[Stored data entries]
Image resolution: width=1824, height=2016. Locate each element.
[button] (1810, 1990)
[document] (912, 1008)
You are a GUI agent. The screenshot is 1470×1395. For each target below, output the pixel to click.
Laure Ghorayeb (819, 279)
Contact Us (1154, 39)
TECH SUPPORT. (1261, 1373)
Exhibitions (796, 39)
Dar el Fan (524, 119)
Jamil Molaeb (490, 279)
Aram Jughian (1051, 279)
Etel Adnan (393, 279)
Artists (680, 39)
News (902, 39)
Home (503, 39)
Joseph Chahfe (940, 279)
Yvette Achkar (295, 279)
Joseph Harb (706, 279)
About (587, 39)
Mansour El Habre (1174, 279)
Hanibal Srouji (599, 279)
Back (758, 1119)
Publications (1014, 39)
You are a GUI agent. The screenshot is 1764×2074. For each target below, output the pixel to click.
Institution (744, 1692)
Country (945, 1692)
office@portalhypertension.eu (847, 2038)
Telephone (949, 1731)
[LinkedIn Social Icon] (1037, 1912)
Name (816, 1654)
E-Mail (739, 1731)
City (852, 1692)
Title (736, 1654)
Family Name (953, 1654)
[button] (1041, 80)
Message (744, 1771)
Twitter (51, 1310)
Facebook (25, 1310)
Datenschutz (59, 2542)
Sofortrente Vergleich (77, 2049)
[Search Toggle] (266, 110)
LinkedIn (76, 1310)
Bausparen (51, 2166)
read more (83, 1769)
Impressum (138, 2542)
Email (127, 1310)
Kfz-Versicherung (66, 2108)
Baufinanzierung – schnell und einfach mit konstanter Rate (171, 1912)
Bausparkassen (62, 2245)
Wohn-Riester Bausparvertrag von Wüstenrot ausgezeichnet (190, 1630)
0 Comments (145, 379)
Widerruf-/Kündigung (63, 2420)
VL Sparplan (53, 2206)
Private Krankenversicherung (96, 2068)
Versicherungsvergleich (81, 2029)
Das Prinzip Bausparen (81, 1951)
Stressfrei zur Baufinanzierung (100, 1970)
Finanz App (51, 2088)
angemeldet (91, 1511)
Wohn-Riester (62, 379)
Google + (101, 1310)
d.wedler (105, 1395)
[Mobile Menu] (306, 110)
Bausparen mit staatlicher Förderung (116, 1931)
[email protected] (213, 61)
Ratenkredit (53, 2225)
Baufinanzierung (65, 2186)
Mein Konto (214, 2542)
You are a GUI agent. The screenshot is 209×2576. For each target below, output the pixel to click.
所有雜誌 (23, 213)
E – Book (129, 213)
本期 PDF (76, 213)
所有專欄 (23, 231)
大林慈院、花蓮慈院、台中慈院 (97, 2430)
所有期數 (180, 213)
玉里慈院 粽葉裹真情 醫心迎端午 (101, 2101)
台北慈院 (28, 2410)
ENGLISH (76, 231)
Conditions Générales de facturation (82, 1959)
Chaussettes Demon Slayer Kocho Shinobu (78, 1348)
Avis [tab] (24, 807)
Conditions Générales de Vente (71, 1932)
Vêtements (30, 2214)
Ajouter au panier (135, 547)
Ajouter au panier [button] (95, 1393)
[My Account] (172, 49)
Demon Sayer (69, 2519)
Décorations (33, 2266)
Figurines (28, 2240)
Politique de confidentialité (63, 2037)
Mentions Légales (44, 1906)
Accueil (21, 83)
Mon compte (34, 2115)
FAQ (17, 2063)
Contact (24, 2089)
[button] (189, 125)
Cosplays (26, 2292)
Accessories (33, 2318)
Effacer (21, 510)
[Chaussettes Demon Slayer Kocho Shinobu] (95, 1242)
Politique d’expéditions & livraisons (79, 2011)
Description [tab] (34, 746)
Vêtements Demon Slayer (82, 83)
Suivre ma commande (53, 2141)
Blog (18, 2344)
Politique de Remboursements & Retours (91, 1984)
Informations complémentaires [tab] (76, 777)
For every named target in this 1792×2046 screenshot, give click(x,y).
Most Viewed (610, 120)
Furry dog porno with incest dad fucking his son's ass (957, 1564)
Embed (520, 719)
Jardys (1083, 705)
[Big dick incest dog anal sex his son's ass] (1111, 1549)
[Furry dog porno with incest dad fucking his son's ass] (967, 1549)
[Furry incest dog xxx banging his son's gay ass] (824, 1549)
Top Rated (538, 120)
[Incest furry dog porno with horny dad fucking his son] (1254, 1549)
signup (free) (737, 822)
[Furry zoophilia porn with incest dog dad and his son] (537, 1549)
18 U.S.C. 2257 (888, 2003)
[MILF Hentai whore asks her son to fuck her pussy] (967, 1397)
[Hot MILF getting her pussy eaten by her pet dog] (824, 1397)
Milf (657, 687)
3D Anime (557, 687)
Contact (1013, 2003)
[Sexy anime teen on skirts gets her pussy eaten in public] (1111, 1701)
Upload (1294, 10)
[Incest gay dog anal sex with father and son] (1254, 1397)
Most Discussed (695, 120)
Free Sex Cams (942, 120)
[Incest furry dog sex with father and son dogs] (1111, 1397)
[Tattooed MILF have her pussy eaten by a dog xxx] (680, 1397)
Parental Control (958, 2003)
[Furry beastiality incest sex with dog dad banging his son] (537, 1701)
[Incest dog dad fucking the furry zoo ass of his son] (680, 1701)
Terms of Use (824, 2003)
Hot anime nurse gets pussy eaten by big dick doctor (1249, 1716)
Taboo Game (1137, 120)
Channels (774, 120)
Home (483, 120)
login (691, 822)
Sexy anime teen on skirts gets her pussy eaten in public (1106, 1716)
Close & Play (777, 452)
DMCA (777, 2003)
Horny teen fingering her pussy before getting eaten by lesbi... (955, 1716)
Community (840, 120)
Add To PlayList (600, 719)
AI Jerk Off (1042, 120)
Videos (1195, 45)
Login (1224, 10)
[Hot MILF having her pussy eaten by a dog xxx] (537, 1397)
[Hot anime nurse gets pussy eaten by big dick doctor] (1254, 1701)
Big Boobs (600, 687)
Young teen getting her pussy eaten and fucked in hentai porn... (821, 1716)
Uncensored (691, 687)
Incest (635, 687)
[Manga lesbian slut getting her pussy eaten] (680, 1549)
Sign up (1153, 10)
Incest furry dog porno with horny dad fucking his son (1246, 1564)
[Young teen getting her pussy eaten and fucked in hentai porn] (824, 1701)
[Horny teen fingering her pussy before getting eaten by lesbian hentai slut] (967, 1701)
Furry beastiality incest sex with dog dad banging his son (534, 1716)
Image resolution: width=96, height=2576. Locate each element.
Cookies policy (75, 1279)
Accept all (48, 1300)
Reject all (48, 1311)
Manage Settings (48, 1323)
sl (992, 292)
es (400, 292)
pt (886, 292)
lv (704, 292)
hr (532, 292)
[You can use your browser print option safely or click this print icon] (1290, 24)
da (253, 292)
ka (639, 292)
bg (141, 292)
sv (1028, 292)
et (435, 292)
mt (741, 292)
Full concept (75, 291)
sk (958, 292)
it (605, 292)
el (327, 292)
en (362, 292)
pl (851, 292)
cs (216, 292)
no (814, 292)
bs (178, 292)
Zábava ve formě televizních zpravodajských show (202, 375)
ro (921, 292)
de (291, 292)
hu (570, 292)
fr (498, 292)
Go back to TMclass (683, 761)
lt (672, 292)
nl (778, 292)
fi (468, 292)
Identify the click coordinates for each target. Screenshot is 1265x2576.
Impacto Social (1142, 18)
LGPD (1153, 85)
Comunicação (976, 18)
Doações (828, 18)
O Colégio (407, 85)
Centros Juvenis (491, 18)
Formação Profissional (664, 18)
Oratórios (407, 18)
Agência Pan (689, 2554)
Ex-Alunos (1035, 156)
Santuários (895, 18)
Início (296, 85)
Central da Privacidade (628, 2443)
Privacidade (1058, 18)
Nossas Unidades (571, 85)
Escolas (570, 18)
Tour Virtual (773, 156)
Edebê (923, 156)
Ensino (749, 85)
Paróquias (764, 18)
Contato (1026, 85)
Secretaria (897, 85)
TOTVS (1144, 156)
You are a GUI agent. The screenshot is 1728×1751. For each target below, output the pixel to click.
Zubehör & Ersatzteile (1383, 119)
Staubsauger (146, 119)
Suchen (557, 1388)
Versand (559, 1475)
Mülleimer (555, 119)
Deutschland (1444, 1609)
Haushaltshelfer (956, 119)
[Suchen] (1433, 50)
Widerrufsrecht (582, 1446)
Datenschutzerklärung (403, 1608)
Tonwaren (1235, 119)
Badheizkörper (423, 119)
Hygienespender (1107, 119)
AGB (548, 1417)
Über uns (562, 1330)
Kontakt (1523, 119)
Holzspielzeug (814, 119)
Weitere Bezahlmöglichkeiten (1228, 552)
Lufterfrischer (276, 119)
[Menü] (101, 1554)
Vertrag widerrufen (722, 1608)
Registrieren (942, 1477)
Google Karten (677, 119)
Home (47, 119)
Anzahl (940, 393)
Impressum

§ Work task
The answer is the lines above between the line holding "Cookies policy (75, 1279)" and the line holding "bs (178, 292)", inclusive, each written out exactly, and no others.

§ Expected answer
Cookies policy (75, 1279)
Accept all (48, 1300)
Reject all (48, 1311)
Manage Settings (48, 1323)
sl (992, 292)
es (400, 292)
pt (886, 292)
lv (704, 292)
hr (532, 292)
[You can use your browser print option safely or click this print icon] (1290, 24)
da (253, 292)
ka (639, 292)
bg (141, 292)
sv (1028, 292)
et (435, 292)
mt (741, 292)
Full concept (75, 291)
sk (958, 292)
it (605, 292)
el (327, 292)
en (362, 292)
pl (851, 292)
cs (216, 292)
no (814, 292)
bs (178, 292)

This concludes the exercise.